The data reveals a stark regional disparity in threat exposure, particularly concerning malware spread through physical means or complex installers.
Africa headed the global rating for on-device threats (malware spread via USB drives, CDs, or non-open form installers) with 41% of users attacked.
This was followed by APAC at 33%, the Middle East at 32%, Latin America at 30%, and Europe at 20%.
Globally, 27% of users were attacked with web threats, malware that targets users while they are online or involves the internet at some stage to inflict harm.
| Region | Percentage of Users Attacked by On-Device Threats |
| Africa | 41% |
| APAC | 33% |
| Middle East | 32% |
| Latin America | 30% |
| Europe | 20% |
Specific categories of malware saw explosive growth in 2025, indicating a shift towards attacks focused on reconnaissance and credential theft:
- Password Stealer detections surged by 59%.
- Spyware detections grew by 51%.
- Backdoor detections increased by 6%.
“The current cyberthreat landscape is defined by increasingly sophisticated attacks on organizations and individuals around the world,” comments Alexander Liskin, Head of Threat Research at Kaspersky.
Liskin noted that the resurgence of commercial spyware, such as the ForumTroll APT campaign utilizing the Hacking Team’s spyware Dante with zero-day exploits, underscores the sophistication of current threats.
“Vulnerabilities remain the most popular way for attackers to get into corporate networks, followed by using stolen credentials, hence the rise in password stealers and spyware we see this year.”
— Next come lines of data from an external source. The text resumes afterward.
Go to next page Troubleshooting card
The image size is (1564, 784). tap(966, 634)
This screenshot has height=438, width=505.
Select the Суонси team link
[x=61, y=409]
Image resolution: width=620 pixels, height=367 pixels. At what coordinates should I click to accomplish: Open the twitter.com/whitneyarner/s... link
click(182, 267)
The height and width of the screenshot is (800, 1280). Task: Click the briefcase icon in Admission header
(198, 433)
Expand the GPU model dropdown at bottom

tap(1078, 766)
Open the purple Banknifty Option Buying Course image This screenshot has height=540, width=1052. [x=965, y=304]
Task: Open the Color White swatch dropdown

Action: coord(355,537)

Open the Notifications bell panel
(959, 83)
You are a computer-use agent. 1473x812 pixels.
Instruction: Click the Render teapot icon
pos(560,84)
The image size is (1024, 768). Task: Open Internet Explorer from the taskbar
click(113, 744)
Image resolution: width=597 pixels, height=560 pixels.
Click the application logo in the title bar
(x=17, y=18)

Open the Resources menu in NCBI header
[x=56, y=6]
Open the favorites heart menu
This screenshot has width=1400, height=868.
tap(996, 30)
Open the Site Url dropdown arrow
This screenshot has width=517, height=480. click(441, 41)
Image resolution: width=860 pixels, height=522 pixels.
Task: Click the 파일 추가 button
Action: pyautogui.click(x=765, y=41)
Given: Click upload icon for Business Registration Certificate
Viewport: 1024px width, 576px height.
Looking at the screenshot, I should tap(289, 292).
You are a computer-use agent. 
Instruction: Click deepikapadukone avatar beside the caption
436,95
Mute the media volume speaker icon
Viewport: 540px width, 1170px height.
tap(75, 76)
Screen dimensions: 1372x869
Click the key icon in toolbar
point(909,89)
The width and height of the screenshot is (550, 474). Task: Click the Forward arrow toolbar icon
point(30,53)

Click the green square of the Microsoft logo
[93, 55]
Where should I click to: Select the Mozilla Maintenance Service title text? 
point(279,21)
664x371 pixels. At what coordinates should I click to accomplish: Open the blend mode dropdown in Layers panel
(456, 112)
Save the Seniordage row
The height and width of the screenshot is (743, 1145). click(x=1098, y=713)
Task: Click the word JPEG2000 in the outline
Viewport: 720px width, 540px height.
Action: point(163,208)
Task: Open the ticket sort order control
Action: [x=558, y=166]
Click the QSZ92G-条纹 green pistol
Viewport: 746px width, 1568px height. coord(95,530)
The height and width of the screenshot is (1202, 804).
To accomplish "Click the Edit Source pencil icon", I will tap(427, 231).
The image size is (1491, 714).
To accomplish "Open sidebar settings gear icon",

When it comes to platforms, the data is clear on the primary target:
- Windows remains the dominant target, with 48% of Windows users being targeted by various types of threats throughout 2025.
- For Mac users, this figure stood at 29%.
The report stresses that vulnerabilities and stolen credentials are the most common entry points into corporate networks, which also explains the significant rise in password stealers and spyware. The past year also saw a substantial increase in supply chain attacks, including the first widespread NPM worm, Shai-Hulud.
Given this increasingly complex environment, Kaspersky urges both organizations and individual users to implement robust security strategies: For Organizations:
- Update Software: Keep all software updated to patch critical security issues and prevent network infiltration via vulnerabilities.
- Secure Remote Services: Do not expose remote desktop services (like RDP) to public networks unless essential, and always use strong passwords.
- Advanced Security: Utilize comprehensive security solutions (e.g., Kaspersky Next) for full visibility to rapidly hunt, investigate, and neutralize complex threats.
- Threat Intelligence: Stay informed on actual Tactics, Techniques, and Procedures (TTPs) used by threat actors using the latest Threat Intelligence.
- Data Backup: Regularly back up corporate data and ensure backups are isolated from the network for quick access in an emergency.
For Individual Users:
- Source Control: Avoid downloading and installing applications from untrusted sources or clicking suspicious links/online advertisements.
- Strong Authentication: Always use two-factor authentication when available, and create strong, unique passwords using a reliable password manager.
- Keep Up-to-Date: Always install updates to patch critical security issues.
- Robust Security: Use a security solution appropriate to your system and devices.